**ZU ERLEDIGEN**
1 - Warum hat sich Yerkel laut dem Artikel über die Tritte in Soma krankschreiben lassen?
2 - Stimmen diese Aussagen mit dem Artikel über die Tritte in Soma überein? Antworte jeweils mit Ja oder Nein und zitiere die entscheidenden Worte. (a) Yerkel ist Anfang 30. (b) Der Vorfall geschah in der Osttürkei. (c) Auch im Erdogan-Lager werden die Tritte inzwischen verurteilt.

**ARTIKEL**
########################################

Nach Tritten in Soma: Politische Blessuren für Erdogan

In der Türkei reißt die Kritik an Ministerpräsident Erdogan nicht ab. Die Tritte seines Beraters Yerkel gegen einen Bergarbeiter werden nun auch im Erdogan-Lager verurteilt – und von Selbstverteidigung kann nach neuesten Erkenntnissen wohl nicht die Rede sein.

Das Bild ging um die Welt: Yusuf Yerkel, Anfang 30, Berater des türkischen Ministerpräsidenten Recep Tayyip Erdogan, tritt bei einem Besuch im westtürkischen Soma nach dem dortigen Grubenunglück auf einen Demonstranten ein. Die Szene sorgte für einen Aufschrei der Empörung in der Türkei, die noch zunahm, als sich Yerkel krankschreiben ließ, weil er sich beim Treten das Bein verstaucht hatte. Erdogan mag gehofft haben, dass der Vorfall mehr als eine Woche nach dem Unglück allmählich in Vergessenheit geraten werde. Doch statt dessen werden die durch die Tritte verursachten politischen Blessuren für die Regierung immer deutlicher.

########################################

**LISTE DER EINTRÄGE**
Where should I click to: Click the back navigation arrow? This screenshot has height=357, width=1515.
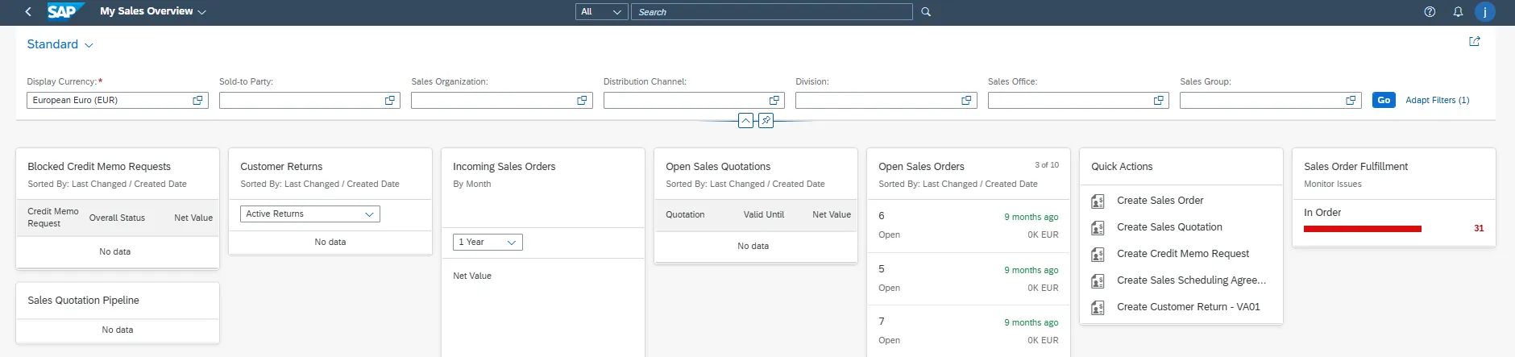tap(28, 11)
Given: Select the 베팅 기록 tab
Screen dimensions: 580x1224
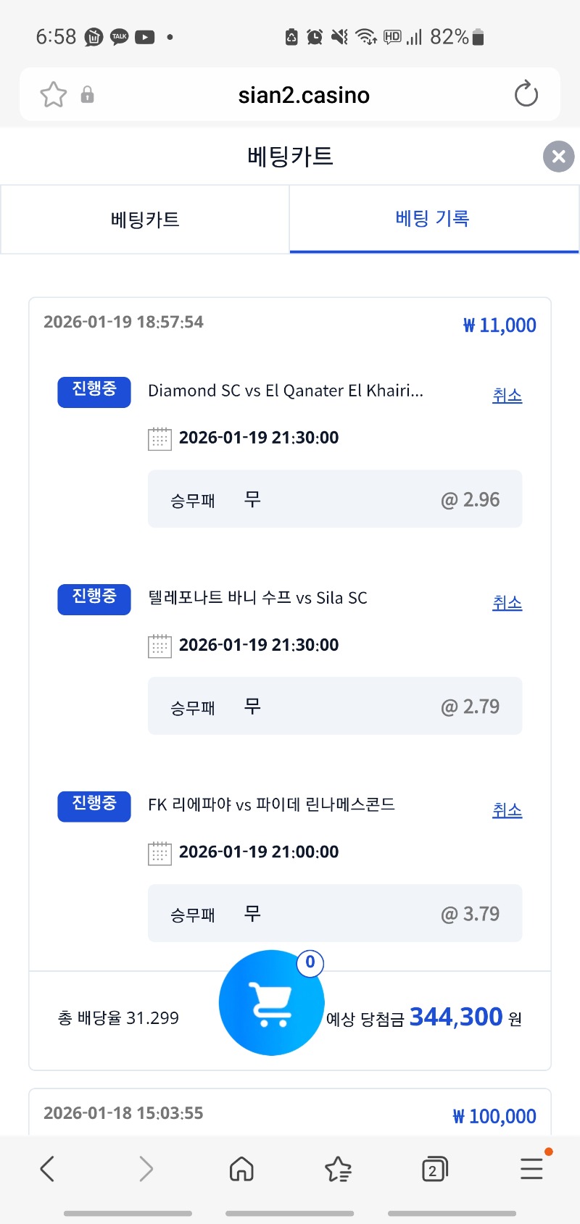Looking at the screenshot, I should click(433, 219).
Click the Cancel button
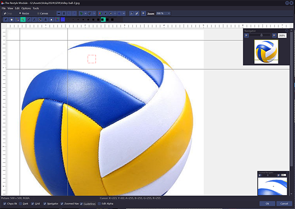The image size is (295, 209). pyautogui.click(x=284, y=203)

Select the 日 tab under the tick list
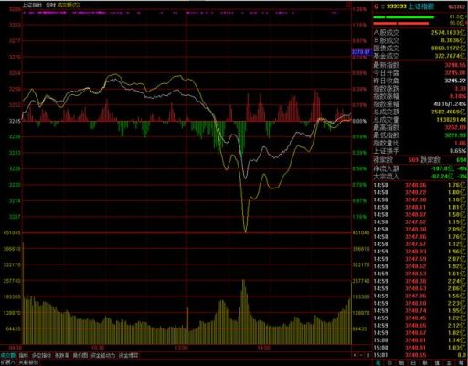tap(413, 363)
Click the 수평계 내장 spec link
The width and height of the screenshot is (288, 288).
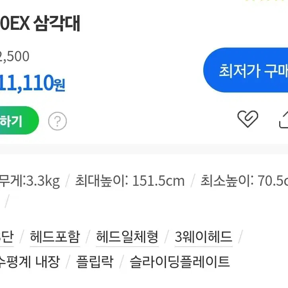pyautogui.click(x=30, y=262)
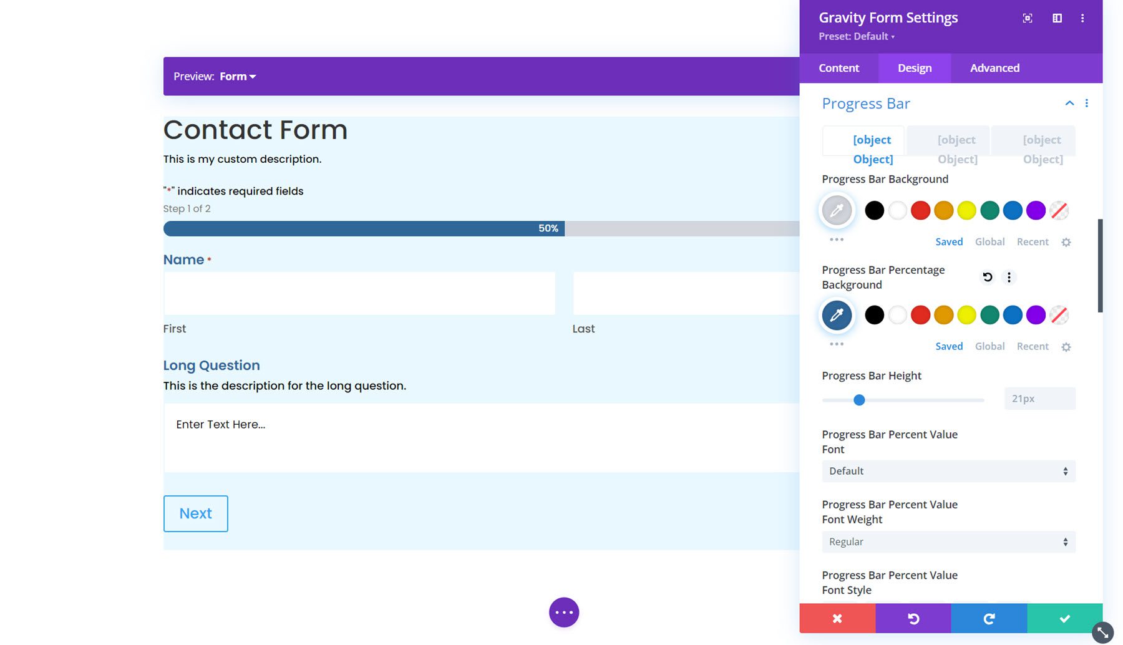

########################################

**ERGEBNISSE JE AUFGABE**
1 - Weil er sich beim Treten das Bein verstaucht hatte.

2 -
(a) Ja: „Yusuf Yerkel, Anfang 30“
(b) Nein: „im westtürkischen Soma“
(c) Ja: „werden nun auch im Erdogan-Lager verurteilt“